Iron phosphide

Identifiers
- CAS Number: 26508-33-8;
- 3D model (JSmol): Interactive image;
- ChemSpider: 140223;
- ECHA InfoCard: 100.043.395
- EC Number: 247-751-2;
- PubChem CID: 117803;
- CompTox Dashboard (EPA): DTXSID5067215 ;

Properties
- Chemical formula: FeP
- Molar mass: 86.819 g·mol^{−1}
- Density: 6.74 g/cm^{3}
- Melting point: 1,100 °C (2,010 °F; 1,370 K)
- Solubility in water: Insoluble in water
- Solubility: soluble in nitric acid, HF, aqua regia insoluble in dilute acid, alkalis

Structure
- Crystal structure: MnP type (Orthorhombic)
- Space group: Pnma (No. 62)
- Lattice constant: a = 519.1 pm, b = 309.9 pm, c = 579.2 pm
- Lattice volume (V): 93.2 Å^{3}

Related compounds
- Other cations: Chromium phosphide Manganese phosphide Cobalt phosphide Tungsten phosphide Ruthenium phosphide
- Related compounds: Fe_{2}P; Fe_{3}P

= Iron phosphide =

Chemical compound

Iron phosphide is a chemical compound of iron and phosphorus, with a formula of FeP. Crystals are isolated as grey needles.

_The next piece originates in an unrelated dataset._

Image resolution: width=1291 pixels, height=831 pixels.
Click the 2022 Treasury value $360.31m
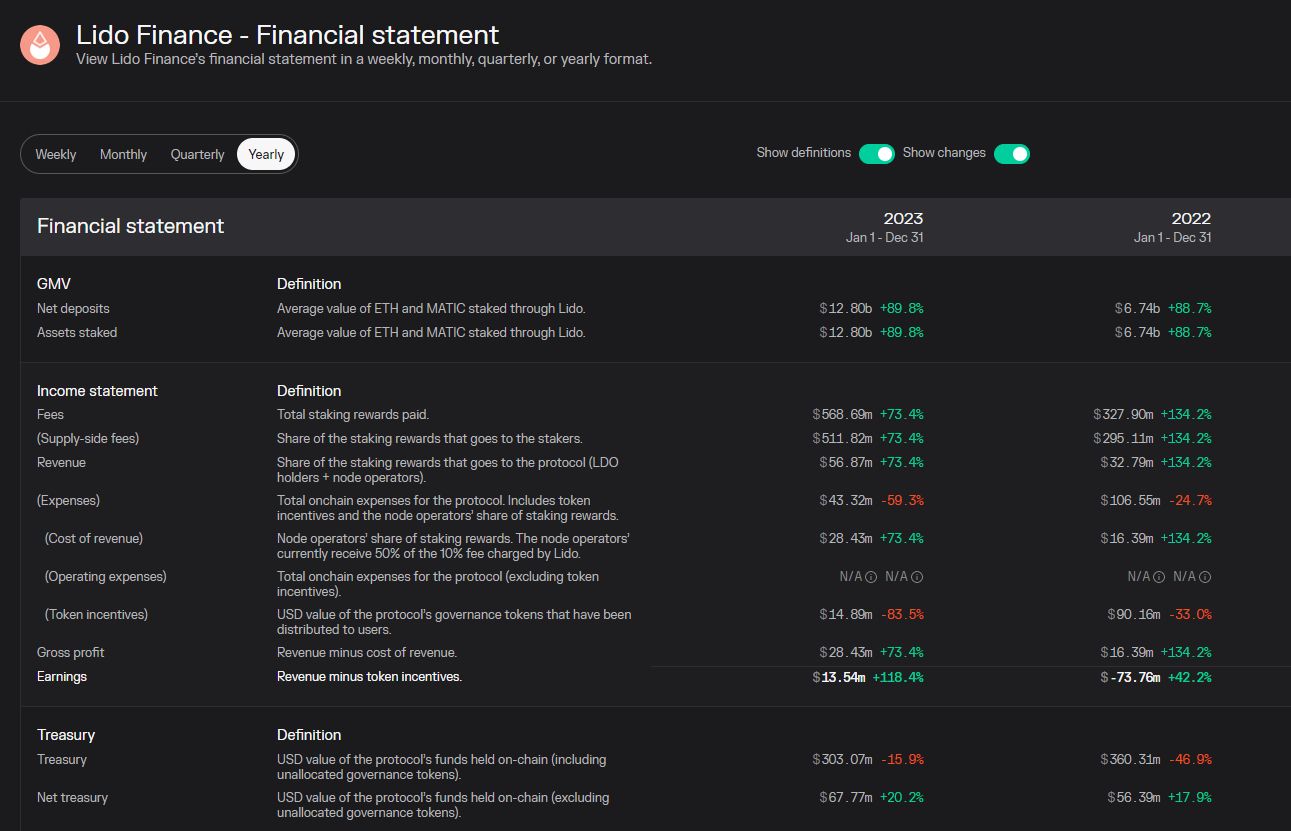click(1130, 760)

Manufacturing of iron phosphide takes place at elevated temperatures, where the elements combine directly. Iron phosphide reacts with moisture and acids producing phosphine (PH_{3}), a toxic and pyrophoric gas.

Iron phosphide is a good electric and heat conductor.

Below a Néel temperature of about 119 K, FeP takes on an helimagnetic structure.